O castelo de um rei pode e deve estar representado numa casa, mas sobretudo é um lugar. Um lugar de segurança e beleza, um descanso para as armas e armaduras, com estruturas fortes que vão necessitando de atenção, de tempos a tempos. Um lugar interno, onde a alma habite e o guerreiro arquetípico se possa nutrir. Um lugar tantas vezes esquecido e apagado pelas batalhas travadas, pelo atropelamento de tarefas e objetivos que podem ter-se tornado estéreis e esgotantes. Que metáfora mais próxima dessa imagem que não o Rei Pescador e o seu Castelo do Graal?
A lenda do Rei Pescador é, para Robert A. Jonhson, psicólogo junguiano, a própria busca do Self, e um dos temas míticos do masculino arquetípico.

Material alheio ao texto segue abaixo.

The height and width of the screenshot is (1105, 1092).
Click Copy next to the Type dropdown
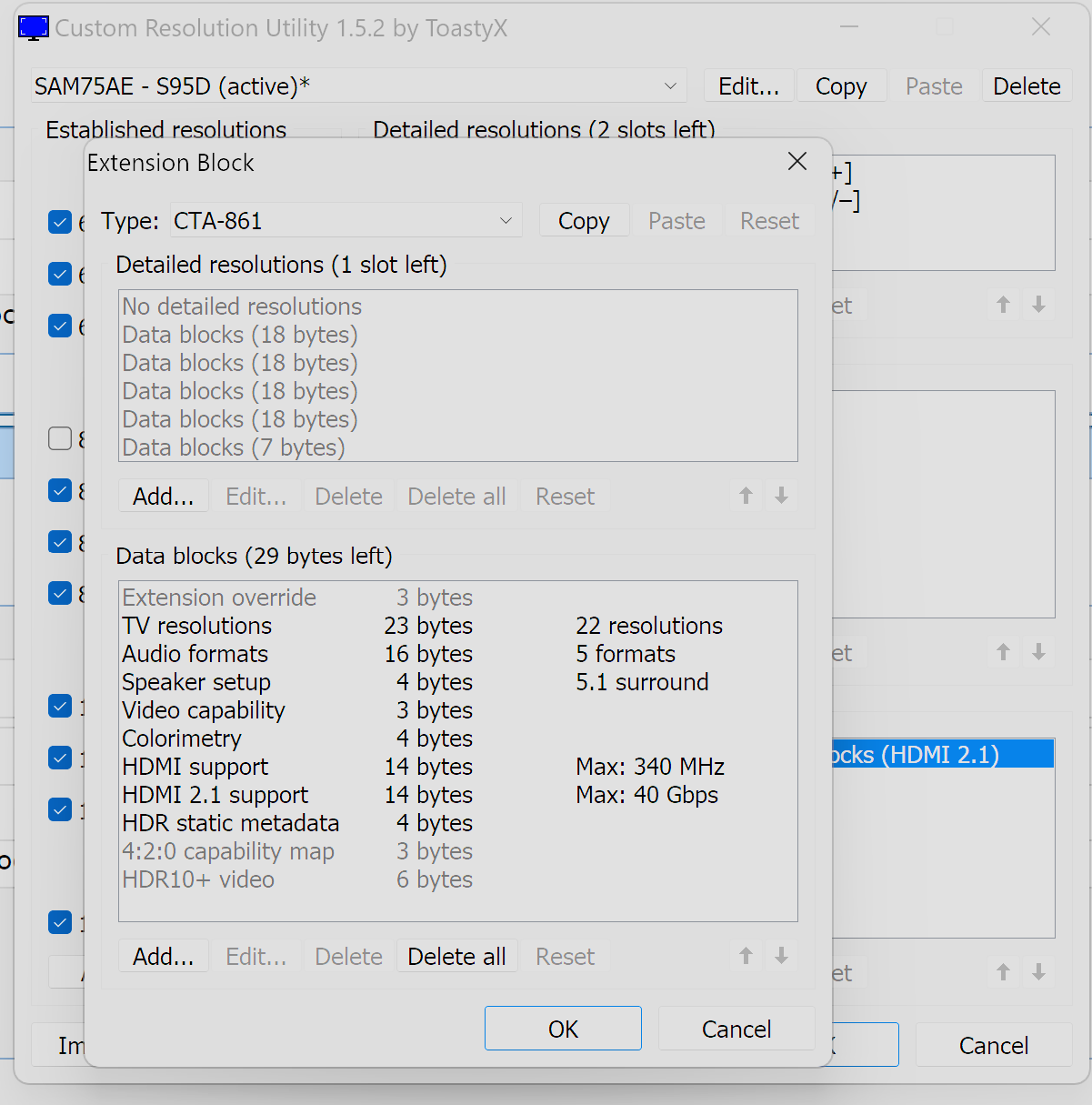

Ela fala-nos de um Rei – último guardião do Graal – que foi ferido e que, apesar de não morrer do ferimento, tem a vida limitada e repleta de dor e sofrimento. Como em todas as estórias arquetípicas, existem várias versões para esta ferida. A mais comum é o ferimento numa virilha, impedindo-o de andar e tornando-o estéril. Outra versão conta-nos que ele se queimou ao pegar num pedaço de salmão assado que estava muito quente. Por instinto levou os dedos à boca sentindo o sabor do salmão, algo que nunca mais se esqueceu. A simbologia do salmão está ligada a vários mitos celtas, como sendo o provedor da sabedoria. Neste caso, o Rei Pescador prova o seu sabor sem que possa jamais servir-se dele.
Quem de nós não traz um Rei Pescador ferido, num castelo extraordinário, repleto de cavaleiros e damas resplandecentes, guardando tesouros a que nunca tem acesso?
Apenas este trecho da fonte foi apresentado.